Um papa na era da IA
A eleição do papa Leão 14 trouxe, já nos primeiros dias de pontificado, uma surpresa que talvez poucos esperassem: um discurso direto sobre os desafios da inteligência artificial (IA). Não como curiosidade tecnológica, mas como questão ética de primeira ordem. E o mais notável é que ele não falou de improviso. O nome escolhido, Leão, remete ao papa Leão 13 e à encíclica Rerum Novarum, que confrontou os efeitos sociais da revolução industrial no século XIX. Agora, seu sucessor se coloca diante de uma nova revolução — algorítmica, silenciosa, mas igualmente transformadora.
Há momentos em que a história — e a lucidez — de certas instituições importa mais do que as crenças que professam. E esse parece ser um desses momentos. A Igreja Católica está longe de ser neutra ou infalível, mas é inegável que ela tem uma longa tradição de reflexão moral. E quando o novo papa afirma que a inteligência artificial deve ser usada com “responsabilidade e discernimento”, ele não está apenas atualizando o vocabulário da fé — está tentando se inserir numa conversa essencial que, até aqui, vinha sendo dominada por engenheiros, investidores e CEOs.
Em tempos de automatização massiva, é preciso alguém que pergunte: para quê?
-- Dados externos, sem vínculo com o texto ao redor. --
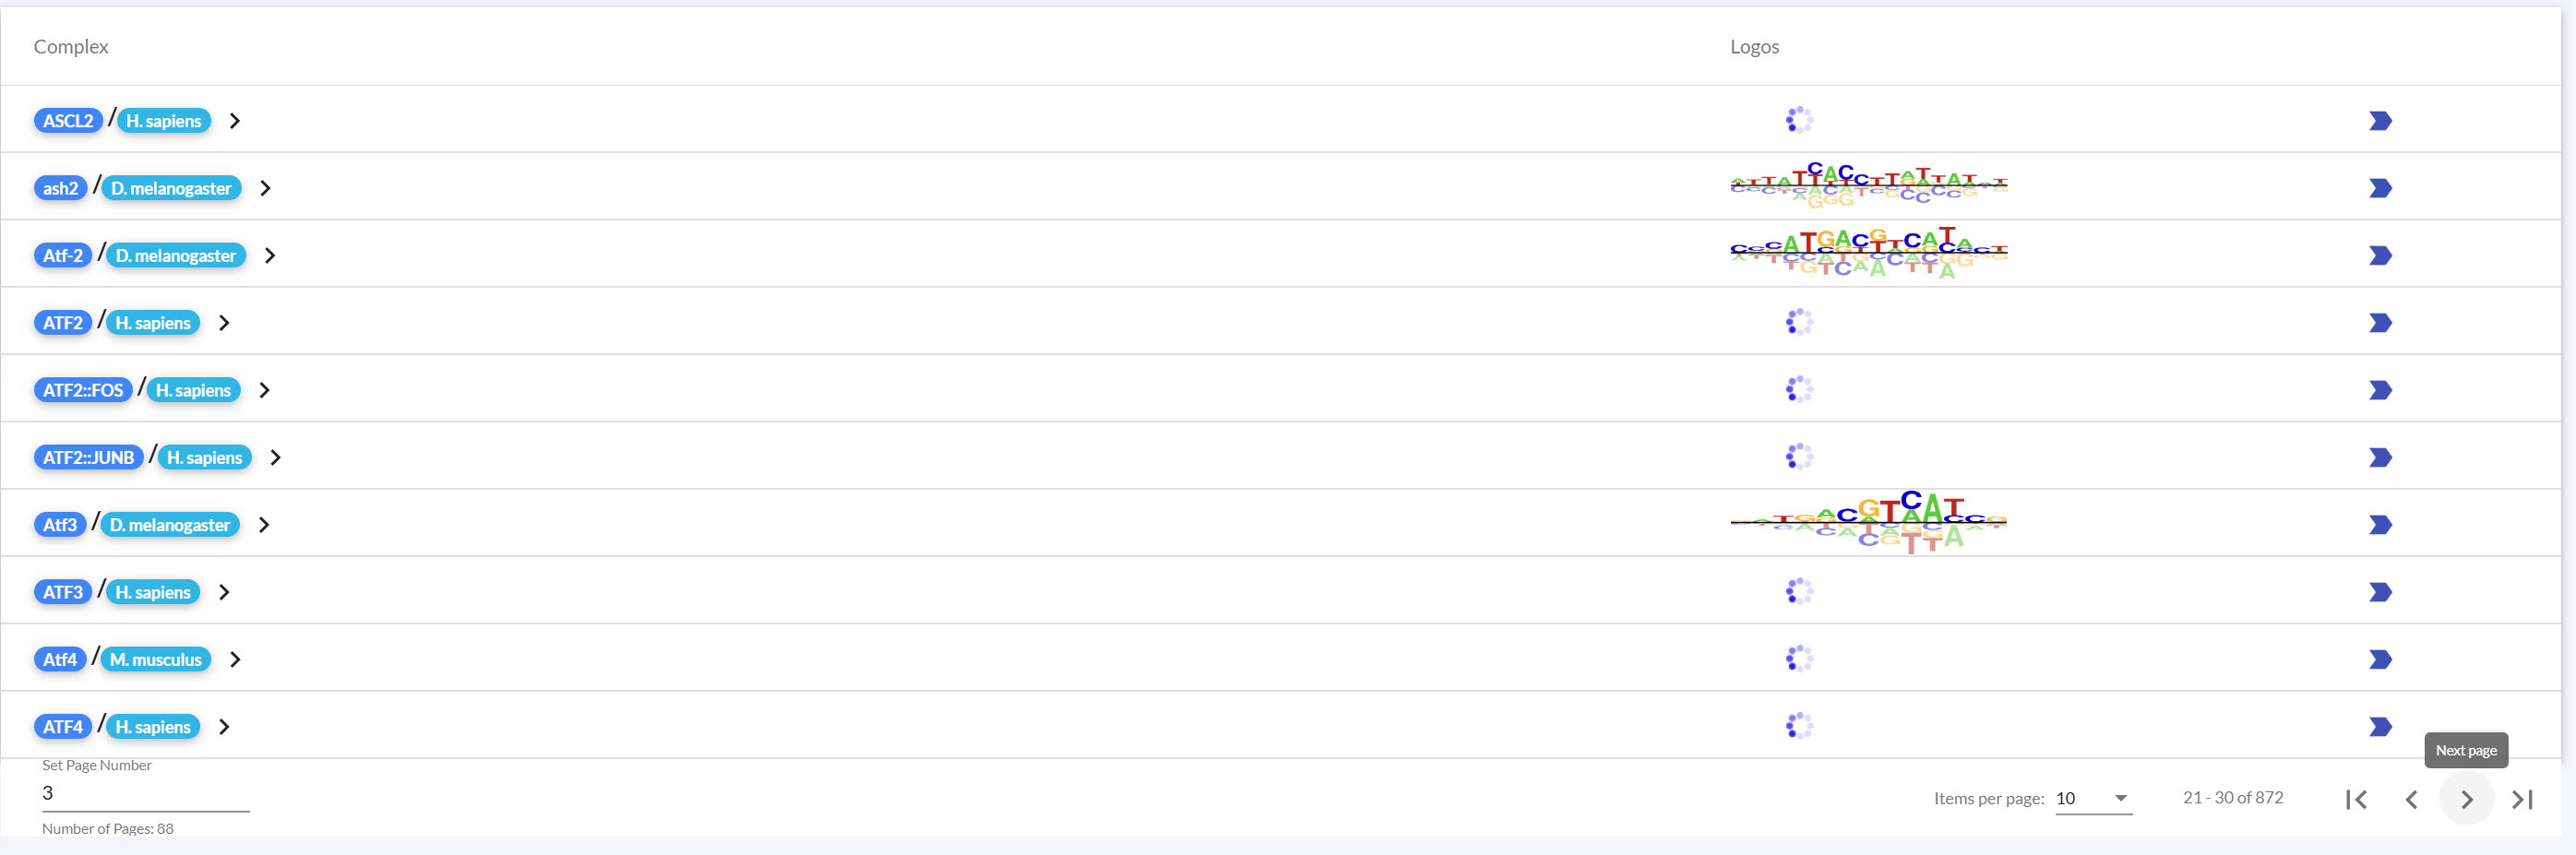Click the Atf-2 sequence logo image
Screen dimensions: 2576x855
pos(1868,253)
A quem serve? E a que custo? O entusiasmo em torno da IA tem nos levado a normalizar decisões que antes exigiriam debate, empatia e tempo. Delegamos ao algoritmo escolhas que dizem respeito à vida de pessoas reais — nos sistemas de saúde, no mercado de trabalho, na justiça criminal. E fazemos isso com uma fé quase religiosa na objetividade das máquinas, como se elas não fossem criadas e treinadas por nós, com todos os nossos vieses.
A Igreja, que tantas vezes foi acusada de chegar atrasada aos grandes debates da humanidade, agora entra em cena no momento certo. Leão 14 não propõe soluções prontas, mas lembra que é preciso pensar com cuidado, com alma. A tecnologia não é má por natureza, mas é perigosa quando descolada de um sentido maior. Automatizar o mundo é tentador; desumanizá-lo, um risco real. Por isso, quando o papa fala em “discernimento”, ele se refere à capacidade de olhar além dos dados e enxergar pessoas — aquelas que podem ser beneficiadas ou prejudicadas pela inovação.
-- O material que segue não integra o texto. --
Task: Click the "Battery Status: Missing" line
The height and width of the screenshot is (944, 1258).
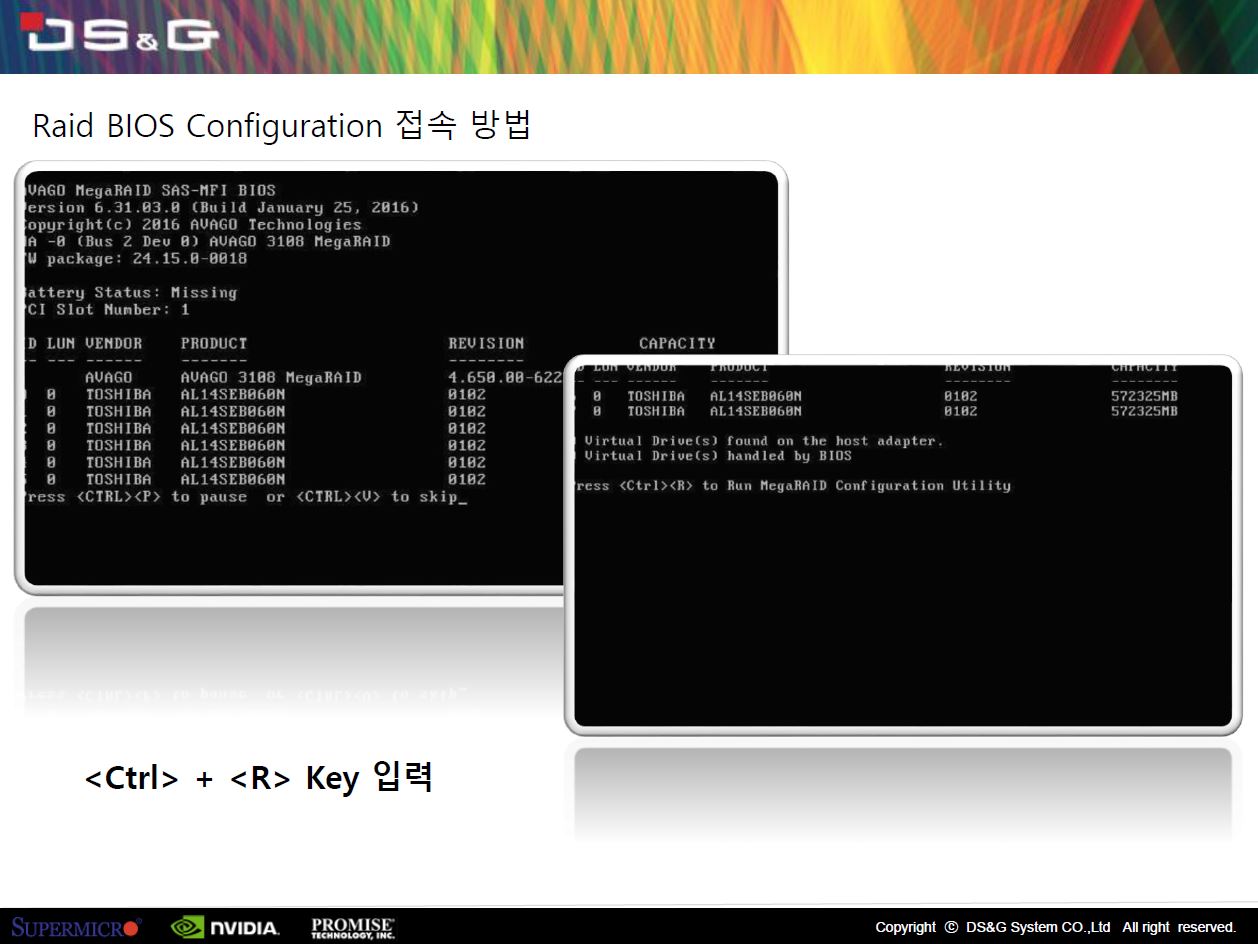Action: coord(130,293)
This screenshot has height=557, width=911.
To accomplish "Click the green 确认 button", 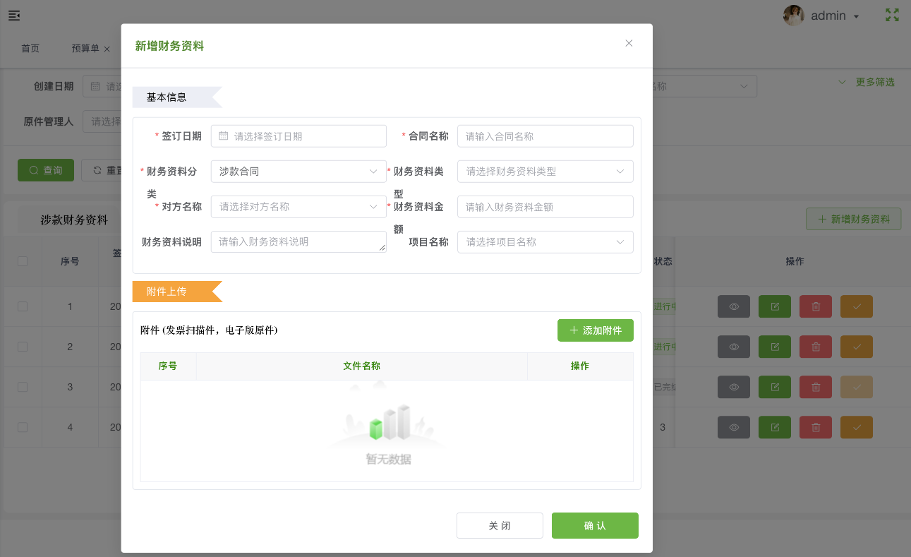I will tap(595, 526).
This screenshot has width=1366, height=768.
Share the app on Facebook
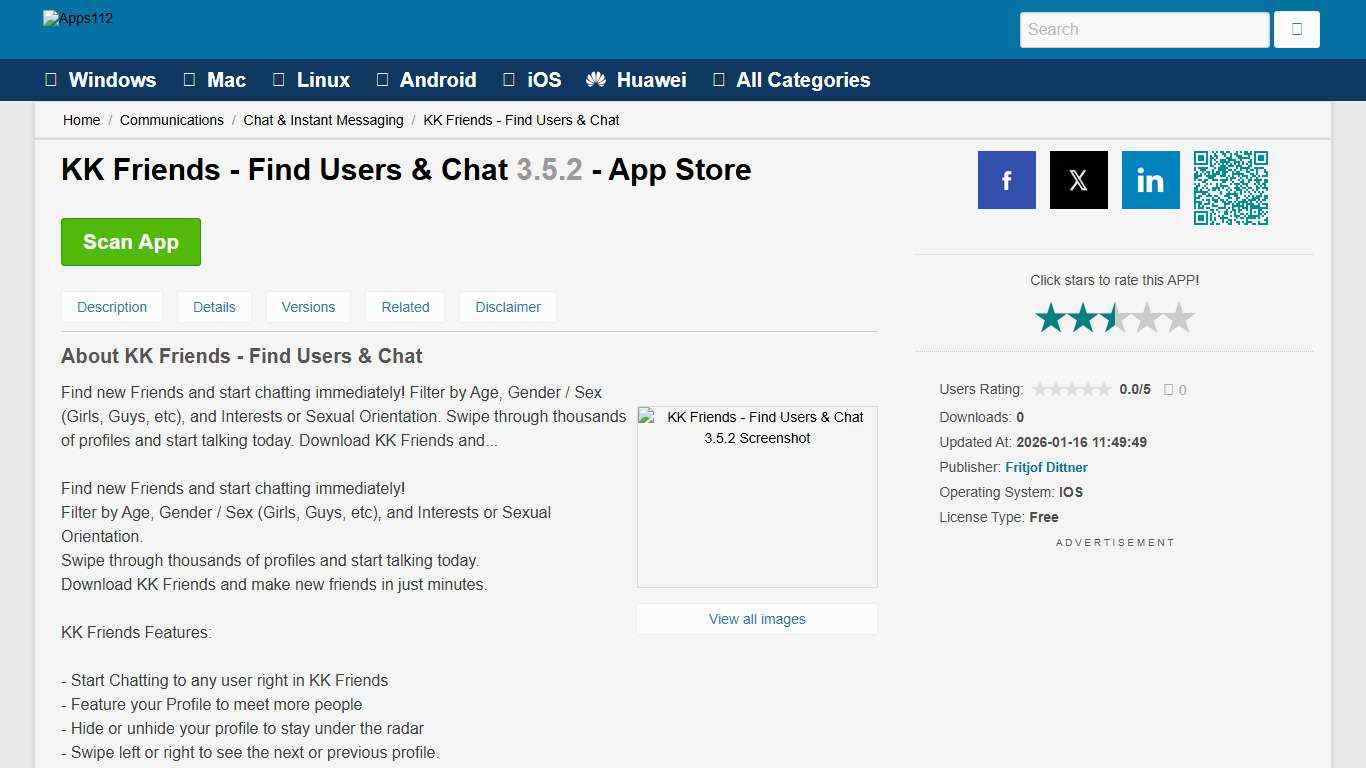(1006, 180)
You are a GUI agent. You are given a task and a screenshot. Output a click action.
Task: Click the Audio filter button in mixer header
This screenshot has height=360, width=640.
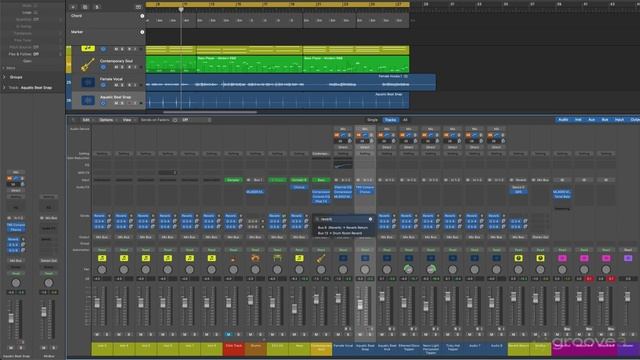point(563,120)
Isso não significa, é claro, que as respostas virão de Roma. A Igreja tem seus próprios dilemas éticos, muitas vezes marcados por contradições históricas. Mas o gesto de Leão 14 — de trazer esse tema à tona no exato momento de sua chegada ao papado — é um movimento que merece atenção. Afinal, se até o Vaticano está preocupado com o rumo que estamos dando à inteligência artificial, talvez seja hora de pararmos para ouvir.
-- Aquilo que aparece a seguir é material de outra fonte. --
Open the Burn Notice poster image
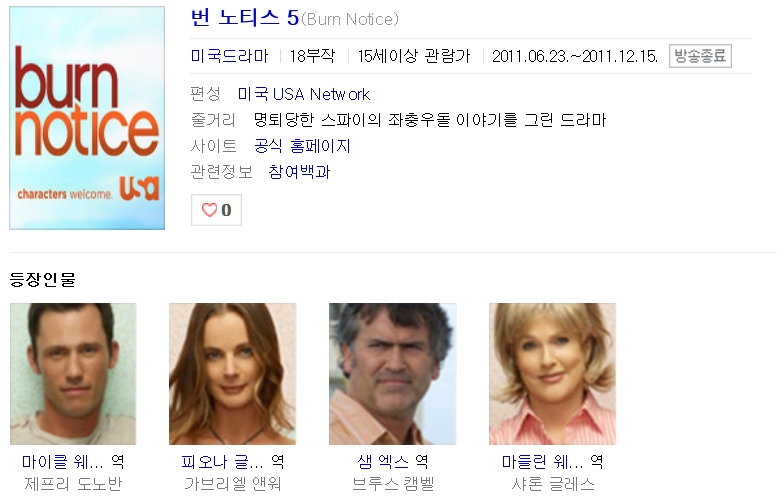 pyautogui.click(x=87, y=118)
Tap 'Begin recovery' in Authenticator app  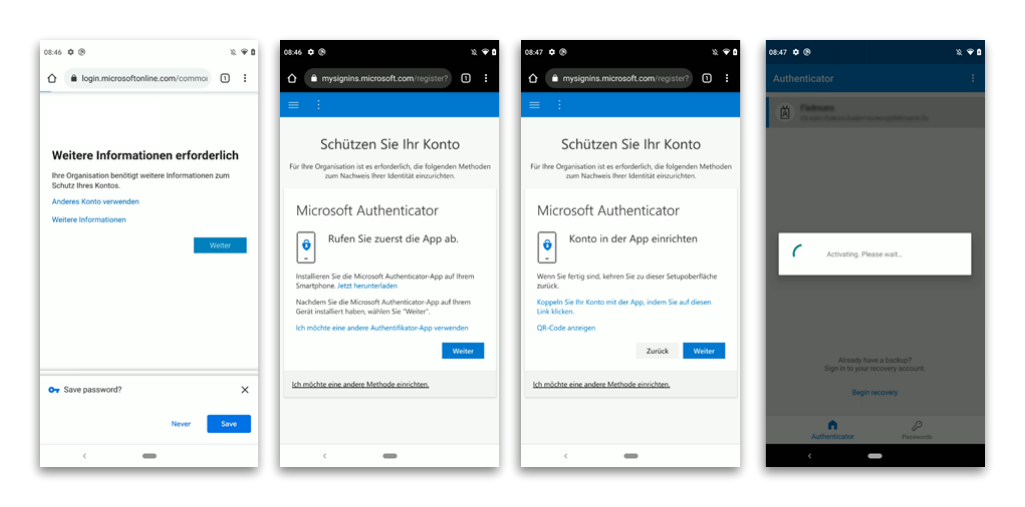click(875, 393)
Não por devoção, mas por sensatez. Não por fé, mas por responsabilidade. Em um mundo em que decisões cruciais estão sendo terceirizadas a sistemas opacos e muitas vezes incontroláveis, qualquer instituição que nos convide a refletir sobre os limites do poder tecnológico — inclusive a Igreja — está, no mínimo, fazendo a pergunta certa. E num tempo de respostas fáceis e algoritmos vorazes, isso já é um bom começo.